# PROBLEM TO WORK ON:
Of the lines below, report only those that contain "computer".

# INFORMATION SHOWN:
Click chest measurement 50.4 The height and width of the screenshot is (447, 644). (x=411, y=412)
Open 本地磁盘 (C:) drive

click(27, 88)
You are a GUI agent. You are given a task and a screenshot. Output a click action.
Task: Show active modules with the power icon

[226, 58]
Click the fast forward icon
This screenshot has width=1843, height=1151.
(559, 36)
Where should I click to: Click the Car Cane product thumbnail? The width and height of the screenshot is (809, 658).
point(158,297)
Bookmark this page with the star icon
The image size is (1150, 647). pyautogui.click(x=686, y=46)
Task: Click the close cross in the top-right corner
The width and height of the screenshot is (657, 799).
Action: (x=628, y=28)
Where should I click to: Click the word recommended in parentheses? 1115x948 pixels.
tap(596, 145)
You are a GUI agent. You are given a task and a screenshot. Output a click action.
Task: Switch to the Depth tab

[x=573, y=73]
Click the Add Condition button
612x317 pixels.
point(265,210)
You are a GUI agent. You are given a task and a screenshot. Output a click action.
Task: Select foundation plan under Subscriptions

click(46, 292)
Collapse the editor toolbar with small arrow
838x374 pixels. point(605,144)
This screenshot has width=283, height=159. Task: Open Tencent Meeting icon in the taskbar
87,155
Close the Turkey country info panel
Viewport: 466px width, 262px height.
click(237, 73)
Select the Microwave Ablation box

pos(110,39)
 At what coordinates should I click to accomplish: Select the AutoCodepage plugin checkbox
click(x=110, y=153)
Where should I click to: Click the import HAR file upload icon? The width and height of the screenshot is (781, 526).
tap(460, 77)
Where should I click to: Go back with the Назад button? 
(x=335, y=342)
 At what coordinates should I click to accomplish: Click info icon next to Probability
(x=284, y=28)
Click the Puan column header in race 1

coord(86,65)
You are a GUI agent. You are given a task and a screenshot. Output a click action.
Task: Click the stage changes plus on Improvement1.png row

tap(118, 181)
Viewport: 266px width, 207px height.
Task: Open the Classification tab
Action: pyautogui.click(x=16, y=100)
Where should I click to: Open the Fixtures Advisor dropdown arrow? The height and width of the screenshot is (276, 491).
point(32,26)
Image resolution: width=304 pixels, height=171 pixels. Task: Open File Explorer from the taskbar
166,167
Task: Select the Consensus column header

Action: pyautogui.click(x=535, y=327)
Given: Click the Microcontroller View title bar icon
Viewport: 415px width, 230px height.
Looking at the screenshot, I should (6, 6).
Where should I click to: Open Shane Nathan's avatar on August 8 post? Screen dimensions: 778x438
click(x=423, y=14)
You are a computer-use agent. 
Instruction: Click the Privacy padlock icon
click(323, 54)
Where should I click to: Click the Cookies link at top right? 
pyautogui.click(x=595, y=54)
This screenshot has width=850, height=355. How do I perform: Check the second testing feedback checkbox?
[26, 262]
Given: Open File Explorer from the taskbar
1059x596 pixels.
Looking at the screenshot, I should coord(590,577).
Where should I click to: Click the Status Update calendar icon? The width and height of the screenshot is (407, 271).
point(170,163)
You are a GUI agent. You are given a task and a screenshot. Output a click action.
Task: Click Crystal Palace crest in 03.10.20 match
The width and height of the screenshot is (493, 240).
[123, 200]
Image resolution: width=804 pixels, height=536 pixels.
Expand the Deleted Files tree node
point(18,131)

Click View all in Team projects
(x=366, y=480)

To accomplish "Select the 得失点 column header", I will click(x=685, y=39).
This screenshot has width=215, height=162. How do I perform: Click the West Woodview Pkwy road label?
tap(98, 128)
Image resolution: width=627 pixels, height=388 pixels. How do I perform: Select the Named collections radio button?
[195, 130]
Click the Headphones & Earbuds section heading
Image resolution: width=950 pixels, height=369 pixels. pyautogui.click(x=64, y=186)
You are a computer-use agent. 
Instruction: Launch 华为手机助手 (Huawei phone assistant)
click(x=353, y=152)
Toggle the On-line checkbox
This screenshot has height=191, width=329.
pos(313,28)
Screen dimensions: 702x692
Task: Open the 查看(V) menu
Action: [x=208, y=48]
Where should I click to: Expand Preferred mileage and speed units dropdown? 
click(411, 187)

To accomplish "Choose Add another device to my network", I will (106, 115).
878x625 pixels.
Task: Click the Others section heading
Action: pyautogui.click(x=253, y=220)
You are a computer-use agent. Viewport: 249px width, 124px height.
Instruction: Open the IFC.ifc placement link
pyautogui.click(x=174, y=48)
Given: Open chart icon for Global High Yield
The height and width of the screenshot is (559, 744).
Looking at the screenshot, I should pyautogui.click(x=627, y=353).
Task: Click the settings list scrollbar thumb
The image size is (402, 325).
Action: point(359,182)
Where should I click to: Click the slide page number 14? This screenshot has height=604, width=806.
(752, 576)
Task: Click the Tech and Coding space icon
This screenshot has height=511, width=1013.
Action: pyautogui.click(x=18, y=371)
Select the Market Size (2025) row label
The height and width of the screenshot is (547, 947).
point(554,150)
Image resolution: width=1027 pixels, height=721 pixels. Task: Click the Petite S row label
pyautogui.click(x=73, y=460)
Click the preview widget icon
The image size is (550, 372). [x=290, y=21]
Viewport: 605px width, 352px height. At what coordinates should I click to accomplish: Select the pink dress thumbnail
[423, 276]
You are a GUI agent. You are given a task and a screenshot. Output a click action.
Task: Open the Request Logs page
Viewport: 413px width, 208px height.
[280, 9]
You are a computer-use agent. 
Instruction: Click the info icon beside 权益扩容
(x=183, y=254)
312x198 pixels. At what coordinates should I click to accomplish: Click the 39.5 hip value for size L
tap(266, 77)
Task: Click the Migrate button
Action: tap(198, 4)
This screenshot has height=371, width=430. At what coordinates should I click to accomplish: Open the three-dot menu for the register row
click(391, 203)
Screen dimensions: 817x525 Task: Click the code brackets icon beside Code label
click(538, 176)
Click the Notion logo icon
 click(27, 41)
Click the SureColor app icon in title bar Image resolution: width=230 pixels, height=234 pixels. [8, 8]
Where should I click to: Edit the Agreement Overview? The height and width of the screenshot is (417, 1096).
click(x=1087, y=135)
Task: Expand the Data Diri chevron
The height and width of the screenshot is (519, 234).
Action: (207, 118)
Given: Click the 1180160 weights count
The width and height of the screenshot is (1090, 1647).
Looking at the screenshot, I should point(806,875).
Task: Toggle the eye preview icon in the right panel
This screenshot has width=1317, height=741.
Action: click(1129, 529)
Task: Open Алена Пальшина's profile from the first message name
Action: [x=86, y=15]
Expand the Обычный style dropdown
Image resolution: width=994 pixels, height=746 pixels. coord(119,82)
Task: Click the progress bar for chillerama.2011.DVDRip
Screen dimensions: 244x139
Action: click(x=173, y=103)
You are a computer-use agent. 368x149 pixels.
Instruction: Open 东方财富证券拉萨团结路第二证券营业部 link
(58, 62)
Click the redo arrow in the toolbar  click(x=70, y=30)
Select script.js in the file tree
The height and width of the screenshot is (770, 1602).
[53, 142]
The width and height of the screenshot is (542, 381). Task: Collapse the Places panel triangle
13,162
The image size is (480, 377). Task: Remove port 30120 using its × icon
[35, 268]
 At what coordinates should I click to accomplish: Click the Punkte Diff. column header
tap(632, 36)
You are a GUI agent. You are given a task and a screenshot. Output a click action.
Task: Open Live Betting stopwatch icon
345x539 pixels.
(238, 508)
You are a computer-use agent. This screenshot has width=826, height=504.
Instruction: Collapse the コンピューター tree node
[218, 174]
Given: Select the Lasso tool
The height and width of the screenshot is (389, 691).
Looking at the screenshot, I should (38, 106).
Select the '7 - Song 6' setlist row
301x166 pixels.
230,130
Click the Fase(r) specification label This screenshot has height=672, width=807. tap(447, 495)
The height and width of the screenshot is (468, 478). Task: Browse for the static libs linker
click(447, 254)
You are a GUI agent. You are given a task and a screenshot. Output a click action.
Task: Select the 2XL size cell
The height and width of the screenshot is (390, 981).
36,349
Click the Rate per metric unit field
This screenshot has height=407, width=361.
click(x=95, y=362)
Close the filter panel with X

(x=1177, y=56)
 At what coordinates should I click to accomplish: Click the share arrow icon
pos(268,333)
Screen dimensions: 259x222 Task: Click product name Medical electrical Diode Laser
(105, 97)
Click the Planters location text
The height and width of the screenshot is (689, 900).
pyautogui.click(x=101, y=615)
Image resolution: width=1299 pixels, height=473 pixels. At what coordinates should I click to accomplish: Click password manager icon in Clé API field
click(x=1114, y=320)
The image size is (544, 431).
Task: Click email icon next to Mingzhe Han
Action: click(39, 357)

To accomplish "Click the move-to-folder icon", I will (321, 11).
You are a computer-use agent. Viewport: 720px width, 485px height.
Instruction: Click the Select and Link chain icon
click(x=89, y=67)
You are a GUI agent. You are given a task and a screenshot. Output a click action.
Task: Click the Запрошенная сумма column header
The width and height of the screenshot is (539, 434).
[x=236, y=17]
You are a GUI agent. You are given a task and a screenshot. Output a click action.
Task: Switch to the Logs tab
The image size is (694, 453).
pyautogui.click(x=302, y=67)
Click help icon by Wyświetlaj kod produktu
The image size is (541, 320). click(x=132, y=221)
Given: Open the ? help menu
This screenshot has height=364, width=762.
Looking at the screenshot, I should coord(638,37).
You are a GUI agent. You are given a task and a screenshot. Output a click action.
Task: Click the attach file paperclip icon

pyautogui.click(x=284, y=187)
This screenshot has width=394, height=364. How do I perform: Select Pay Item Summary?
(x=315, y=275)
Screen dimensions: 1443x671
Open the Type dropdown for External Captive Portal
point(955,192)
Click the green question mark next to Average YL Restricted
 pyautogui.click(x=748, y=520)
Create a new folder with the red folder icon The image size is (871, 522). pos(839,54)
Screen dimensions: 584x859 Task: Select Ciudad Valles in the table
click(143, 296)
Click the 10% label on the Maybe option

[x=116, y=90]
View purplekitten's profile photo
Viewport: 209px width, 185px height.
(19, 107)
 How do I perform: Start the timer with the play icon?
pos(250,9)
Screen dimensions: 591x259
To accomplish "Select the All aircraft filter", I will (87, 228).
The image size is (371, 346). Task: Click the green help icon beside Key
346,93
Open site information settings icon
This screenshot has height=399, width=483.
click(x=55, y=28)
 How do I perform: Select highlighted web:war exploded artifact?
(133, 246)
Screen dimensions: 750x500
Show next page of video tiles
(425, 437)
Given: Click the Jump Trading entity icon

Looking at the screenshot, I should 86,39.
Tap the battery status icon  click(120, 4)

# REPLY:
You are a computer-use agent. 
You are a computer-use agent. 
You are a computer-use agent. Viewport: 249px width, 124px height.
You are a computer-use agent. 
You are a computer-use agent. 368x149 pixels.
You are a computer-use agent. This screenshot has width=826, height=504.
You are a computer-use agent. Viewport: 720px width, 485px height.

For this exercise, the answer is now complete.